Who sent it? Does he/she want it back? Should they give something in return? Was it a piece of the Sun? Or the stars? It must have occurred in many places at different times, but it took at least 700,000 years before man learned to make fire instead of guarding it as the most sacred possession. 700,000 years of guarding the fire is a long time to etch into our memories, to become part of who we are as surely as standing upright. Without fire we are just an animal. Everything that came since, every success and failure, every wisdom and mistake, everything that made us mankind instead of a naked ape, is because of fire. Fire is life. It is also death, it completes the circle. No wonder of all the elements this is the one we equate to spirit. And when 100,000 years ago we learned to create fire, what did that mean? That we had done something sacred, or commited a great cosmic crime? We had done a godlike thing, was our sacrifice even more necessary now? Was the festival of the fire, and the tree now even more embedded in our psyches? We speculate that this began the first Fire festivals in the depths of Winter. At some point it became ritually important to bring the tree into the home, and we still sacrificially burn it today, in the Yule Log, but we also symbolically burn it by filling it with lights, as well as decorate it. At a mystical level it represents the Tree of Life.

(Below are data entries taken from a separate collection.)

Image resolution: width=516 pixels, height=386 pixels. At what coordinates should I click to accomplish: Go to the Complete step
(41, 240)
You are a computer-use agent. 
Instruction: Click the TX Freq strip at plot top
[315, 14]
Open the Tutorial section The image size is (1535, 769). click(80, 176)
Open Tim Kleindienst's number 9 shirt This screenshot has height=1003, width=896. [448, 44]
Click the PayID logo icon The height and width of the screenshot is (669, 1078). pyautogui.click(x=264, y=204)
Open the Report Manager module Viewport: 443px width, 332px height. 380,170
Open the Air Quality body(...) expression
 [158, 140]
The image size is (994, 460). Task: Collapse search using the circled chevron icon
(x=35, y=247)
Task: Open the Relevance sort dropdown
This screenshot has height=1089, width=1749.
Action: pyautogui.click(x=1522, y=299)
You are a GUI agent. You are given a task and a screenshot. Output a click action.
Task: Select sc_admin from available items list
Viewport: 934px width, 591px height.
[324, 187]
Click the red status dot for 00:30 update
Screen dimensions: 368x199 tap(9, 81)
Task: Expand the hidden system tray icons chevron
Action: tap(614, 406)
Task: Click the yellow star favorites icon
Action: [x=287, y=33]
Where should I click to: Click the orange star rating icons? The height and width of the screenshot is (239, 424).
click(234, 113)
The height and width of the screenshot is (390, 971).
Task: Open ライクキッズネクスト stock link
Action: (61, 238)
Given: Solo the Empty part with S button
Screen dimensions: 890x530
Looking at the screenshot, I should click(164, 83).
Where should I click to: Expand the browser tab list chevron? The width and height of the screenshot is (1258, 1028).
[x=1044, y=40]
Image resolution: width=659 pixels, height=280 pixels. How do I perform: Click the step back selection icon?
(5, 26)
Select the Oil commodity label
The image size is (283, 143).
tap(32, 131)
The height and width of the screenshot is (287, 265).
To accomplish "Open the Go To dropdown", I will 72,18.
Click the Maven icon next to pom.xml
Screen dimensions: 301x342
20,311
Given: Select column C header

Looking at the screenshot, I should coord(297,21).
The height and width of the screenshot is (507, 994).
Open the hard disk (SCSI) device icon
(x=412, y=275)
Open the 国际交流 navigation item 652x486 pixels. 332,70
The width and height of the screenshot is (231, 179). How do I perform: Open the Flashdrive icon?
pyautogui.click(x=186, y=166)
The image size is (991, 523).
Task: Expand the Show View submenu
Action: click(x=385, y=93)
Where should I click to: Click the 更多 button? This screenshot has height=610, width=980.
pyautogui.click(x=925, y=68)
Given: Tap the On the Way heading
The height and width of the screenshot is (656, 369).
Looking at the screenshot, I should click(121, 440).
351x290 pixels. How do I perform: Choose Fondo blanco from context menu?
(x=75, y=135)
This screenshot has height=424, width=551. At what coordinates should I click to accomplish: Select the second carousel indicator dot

We seem to give positive and negative attributes to fire quite arbitrarily, a perfect example of how we see good and bad in general. Fire is "good" if it is under control, and benefits us, as in a cozy woodstove. It is "bad" if out of control, causing death and destruction, like this wildfire. The Sun is "good" when it gives us light and heat, "bad" when it parches the Earth and kills our crops and animals.